I understand your point of view, sometimes people are extremely annoying and only talk about everything that's negative in life, and it's tiresome. But you should also just be more understanding... there might come a time in your life when you feel the same way, and you would probably want to be treated better than you and your friends are treating this guy.

timafi
May 18th, 2006, 06:41 PM
your friend needs help,and i'd find him :help: :help: ...fast (I guess they're should be a suicide hotline number,call information in your town)
be strong for your friend mate,he needs you :hug: :hug:

Helen Lawson
May 18th, 2006, 06:44 PM
Be nice to him and stop ragging on him. This does not mean you have to be friends, though. Also, tell a counselor or someone at school. I know, not a cool thing to do, but it could save his life. You're not qualified to counsel the guy, don't try to and the guy end up dead. He's not your responsibility, so tell a counselor at school.

GrandSlam05
May 18th, 2006, 07:03 PM
Be nice to him and stop ragging on him. This does not mean you have to be friends, though. Also, tell a counselor or someone at school. I know, not a cool thing to do, but it could save his life. You're not qualified to counsel the guy, don't try to and the guy end up dead. He's not your responsibility, so tell a counselor at school.
I think you're overreacting, Miss Crawford.

Helen Lawson
May 18th, 2006, 07:05 PM
I think you're overreacting, Miss Crawford.

And I think you're underreacting, Mrs. Chadwick!

LefandePatty
May 18th, 2006, 07:05 PM
me and my group have been ignoring him most of the year ... we talk about him behind his back and sometimes to his face.

you're so mean :o :awww:

cellophane
May 18th, 2006, 07:19 PM
Well, I'm not in a completely similar situation, but I told an overly clingy person I've talked to online for a few months, (not with me), I didn't want to talk to her anymore because of her attitude. I understand the person is clingy because of being lonely, but I just hate stuff like that.

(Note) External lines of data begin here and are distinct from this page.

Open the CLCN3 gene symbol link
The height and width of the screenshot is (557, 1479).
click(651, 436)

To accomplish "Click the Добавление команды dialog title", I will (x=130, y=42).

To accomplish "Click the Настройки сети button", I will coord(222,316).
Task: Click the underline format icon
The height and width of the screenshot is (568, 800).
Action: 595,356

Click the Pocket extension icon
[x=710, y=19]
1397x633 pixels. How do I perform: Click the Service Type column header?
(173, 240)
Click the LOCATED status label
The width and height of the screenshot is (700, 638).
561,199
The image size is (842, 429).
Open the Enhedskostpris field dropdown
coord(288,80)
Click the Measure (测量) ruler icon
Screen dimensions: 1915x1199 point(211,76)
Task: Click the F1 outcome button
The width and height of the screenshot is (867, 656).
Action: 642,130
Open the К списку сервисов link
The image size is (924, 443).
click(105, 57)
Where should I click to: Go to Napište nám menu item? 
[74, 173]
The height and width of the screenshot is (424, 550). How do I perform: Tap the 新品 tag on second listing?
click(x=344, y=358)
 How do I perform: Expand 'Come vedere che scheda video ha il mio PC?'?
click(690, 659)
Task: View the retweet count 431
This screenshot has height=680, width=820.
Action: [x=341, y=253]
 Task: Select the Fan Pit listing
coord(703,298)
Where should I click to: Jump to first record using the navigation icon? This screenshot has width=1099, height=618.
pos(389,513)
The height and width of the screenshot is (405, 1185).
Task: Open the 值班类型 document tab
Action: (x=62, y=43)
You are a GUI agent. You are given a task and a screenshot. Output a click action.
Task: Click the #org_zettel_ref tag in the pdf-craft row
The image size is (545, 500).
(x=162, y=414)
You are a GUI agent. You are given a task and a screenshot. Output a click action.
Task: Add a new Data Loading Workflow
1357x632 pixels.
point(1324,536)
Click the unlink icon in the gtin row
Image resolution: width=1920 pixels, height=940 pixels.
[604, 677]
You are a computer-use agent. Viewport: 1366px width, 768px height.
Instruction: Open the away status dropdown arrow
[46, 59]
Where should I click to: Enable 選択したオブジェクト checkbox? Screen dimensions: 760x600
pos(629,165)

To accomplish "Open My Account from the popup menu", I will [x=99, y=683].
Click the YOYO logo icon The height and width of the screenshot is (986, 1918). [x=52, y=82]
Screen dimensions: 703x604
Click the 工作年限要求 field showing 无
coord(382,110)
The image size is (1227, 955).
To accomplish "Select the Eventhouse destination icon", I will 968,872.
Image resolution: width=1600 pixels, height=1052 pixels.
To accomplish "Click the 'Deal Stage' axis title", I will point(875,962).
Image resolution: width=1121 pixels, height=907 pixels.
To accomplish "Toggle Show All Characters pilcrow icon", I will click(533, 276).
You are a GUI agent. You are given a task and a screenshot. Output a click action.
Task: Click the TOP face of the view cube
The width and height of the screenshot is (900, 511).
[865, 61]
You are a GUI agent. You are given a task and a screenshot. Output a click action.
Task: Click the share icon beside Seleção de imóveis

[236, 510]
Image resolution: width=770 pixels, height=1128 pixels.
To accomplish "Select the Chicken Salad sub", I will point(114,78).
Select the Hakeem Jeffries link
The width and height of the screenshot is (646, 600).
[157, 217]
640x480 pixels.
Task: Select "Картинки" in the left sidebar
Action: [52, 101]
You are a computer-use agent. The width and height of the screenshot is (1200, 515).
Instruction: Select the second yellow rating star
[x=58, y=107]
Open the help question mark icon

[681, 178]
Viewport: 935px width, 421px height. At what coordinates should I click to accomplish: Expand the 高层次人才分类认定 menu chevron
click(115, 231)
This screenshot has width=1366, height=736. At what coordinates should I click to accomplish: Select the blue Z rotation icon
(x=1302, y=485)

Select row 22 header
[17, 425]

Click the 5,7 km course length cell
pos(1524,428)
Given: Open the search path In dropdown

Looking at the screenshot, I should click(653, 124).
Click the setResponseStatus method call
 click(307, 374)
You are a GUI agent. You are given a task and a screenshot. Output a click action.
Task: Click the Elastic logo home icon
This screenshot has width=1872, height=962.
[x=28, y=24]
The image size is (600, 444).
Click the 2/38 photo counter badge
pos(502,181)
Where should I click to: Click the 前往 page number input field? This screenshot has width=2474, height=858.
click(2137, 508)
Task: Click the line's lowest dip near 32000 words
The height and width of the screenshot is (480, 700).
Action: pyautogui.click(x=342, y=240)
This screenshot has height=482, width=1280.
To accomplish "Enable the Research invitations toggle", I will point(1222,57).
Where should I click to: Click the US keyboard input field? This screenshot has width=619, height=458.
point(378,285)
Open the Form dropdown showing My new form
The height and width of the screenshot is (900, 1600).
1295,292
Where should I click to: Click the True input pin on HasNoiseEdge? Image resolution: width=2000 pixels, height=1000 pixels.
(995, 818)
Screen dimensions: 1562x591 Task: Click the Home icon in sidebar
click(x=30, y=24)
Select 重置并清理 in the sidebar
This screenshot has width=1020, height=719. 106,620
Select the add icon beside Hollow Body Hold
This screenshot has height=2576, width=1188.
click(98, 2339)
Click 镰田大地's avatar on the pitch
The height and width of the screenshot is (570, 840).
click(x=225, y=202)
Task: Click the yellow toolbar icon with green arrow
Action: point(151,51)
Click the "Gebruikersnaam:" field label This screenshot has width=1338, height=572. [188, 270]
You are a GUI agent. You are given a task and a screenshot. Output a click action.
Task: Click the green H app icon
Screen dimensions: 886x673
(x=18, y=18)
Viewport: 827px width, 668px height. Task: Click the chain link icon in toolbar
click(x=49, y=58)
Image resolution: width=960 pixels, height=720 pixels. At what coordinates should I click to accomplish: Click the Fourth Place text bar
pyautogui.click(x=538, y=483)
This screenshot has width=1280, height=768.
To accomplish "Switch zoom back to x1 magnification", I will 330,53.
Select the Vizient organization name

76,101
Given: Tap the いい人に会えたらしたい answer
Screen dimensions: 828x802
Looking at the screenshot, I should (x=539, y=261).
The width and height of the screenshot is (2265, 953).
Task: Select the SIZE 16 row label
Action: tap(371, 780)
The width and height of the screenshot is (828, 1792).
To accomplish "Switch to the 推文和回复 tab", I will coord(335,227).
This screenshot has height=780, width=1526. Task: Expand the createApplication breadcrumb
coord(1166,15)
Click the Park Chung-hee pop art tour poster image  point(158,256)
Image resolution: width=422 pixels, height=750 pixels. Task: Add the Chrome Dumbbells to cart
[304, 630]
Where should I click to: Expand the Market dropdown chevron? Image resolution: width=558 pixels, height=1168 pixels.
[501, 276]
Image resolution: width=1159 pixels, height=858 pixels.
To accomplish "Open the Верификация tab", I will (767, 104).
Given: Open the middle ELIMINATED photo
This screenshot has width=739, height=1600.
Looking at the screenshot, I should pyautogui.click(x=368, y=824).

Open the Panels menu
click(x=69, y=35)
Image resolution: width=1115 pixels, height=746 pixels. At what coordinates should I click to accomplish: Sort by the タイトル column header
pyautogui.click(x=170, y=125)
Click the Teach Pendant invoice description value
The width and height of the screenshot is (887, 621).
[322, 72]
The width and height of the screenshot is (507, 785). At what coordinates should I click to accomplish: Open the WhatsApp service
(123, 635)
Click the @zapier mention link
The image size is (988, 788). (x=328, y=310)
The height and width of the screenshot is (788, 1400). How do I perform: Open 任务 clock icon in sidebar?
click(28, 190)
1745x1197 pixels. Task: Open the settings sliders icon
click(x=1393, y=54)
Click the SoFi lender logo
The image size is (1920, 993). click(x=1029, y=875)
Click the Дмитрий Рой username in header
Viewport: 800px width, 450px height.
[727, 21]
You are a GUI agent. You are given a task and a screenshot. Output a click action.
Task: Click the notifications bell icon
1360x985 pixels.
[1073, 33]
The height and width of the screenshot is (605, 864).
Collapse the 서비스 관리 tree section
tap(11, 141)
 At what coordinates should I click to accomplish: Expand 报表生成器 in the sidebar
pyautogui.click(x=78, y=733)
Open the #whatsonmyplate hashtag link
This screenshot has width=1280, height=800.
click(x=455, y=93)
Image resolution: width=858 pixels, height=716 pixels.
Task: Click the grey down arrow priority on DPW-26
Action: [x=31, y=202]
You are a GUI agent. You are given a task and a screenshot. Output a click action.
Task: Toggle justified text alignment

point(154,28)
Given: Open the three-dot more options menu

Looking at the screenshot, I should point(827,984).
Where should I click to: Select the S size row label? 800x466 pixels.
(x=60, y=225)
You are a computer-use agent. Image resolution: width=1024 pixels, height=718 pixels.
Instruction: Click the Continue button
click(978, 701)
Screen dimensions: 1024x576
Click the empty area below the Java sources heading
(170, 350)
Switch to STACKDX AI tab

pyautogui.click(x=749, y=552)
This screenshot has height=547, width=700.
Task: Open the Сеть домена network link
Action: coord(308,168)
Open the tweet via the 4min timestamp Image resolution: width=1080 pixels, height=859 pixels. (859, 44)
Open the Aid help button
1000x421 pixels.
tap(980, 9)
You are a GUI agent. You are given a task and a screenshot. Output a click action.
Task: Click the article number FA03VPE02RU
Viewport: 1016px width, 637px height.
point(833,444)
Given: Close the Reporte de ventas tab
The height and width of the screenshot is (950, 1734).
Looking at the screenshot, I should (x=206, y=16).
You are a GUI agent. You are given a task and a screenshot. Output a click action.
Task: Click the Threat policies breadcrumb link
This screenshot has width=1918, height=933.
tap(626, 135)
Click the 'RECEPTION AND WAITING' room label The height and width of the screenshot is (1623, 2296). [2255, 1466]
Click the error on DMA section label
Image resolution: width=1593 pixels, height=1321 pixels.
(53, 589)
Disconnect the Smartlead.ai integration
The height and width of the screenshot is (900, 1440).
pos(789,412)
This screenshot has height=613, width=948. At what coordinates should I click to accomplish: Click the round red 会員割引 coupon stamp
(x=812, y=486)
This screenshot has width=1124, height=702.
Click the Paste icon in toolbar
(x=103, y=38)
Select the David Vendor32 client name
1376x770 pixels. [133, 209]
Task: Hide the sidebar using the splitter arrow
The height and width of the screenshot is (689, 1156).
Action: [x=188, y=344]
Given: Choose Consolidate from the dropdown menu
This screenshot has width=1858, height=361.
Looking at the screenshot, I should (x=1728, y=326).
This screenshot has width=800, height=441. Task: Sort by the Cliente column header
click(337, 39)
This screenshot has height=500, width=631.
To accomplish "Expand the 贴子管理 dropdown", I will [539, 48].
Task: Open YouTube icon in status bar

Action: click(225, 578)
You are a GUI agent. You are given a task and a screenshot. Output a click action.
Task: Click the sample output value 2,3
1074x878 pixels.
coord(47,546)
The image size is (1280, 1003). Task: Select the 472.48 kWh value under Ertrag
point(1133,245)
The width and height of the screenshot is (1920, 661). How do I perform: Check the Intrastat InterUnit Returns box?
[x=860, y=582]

Am I an asshole? :o (expects a "yes, you are not emotionally mature enough" :o :p )

Pheobo
May 18th, 2006, 07:40 PM
How is he your closest friend if you talk shit about him all the time?

Hayato
May 18th, 2006, 08:39 PM
How is he your closest friend if you talk shit about him all the time?

I already explained that.

Hayato
May 18th, 2006, 09:30 PM
you're so mean :o :awww:

lol actually it's the other way around, we're not mean to him for no reason, he gives as good as he gets. As I said, he can mock others but not himself. I want to help him though, so I will talk to him today.

AjdeNate!
May 19th, 2006, 05:27 AM
Ultimately it's his choice, and if you've tried to help; it's all you can do. Some people don't accept help and that's their choice. Sure it'd be a happy, peaceful, and more easy to accept world if we could believe that everyone was happy happy happy and blissfully unaware of any pain in life. But that's just not possible. Some people just can't deal, and shouldn't be forced to. However, it's the living that get left behind and will have questions and sadness. So it's important to try your best. And after that, it's really up to him. If he's determined enough to do it; he will.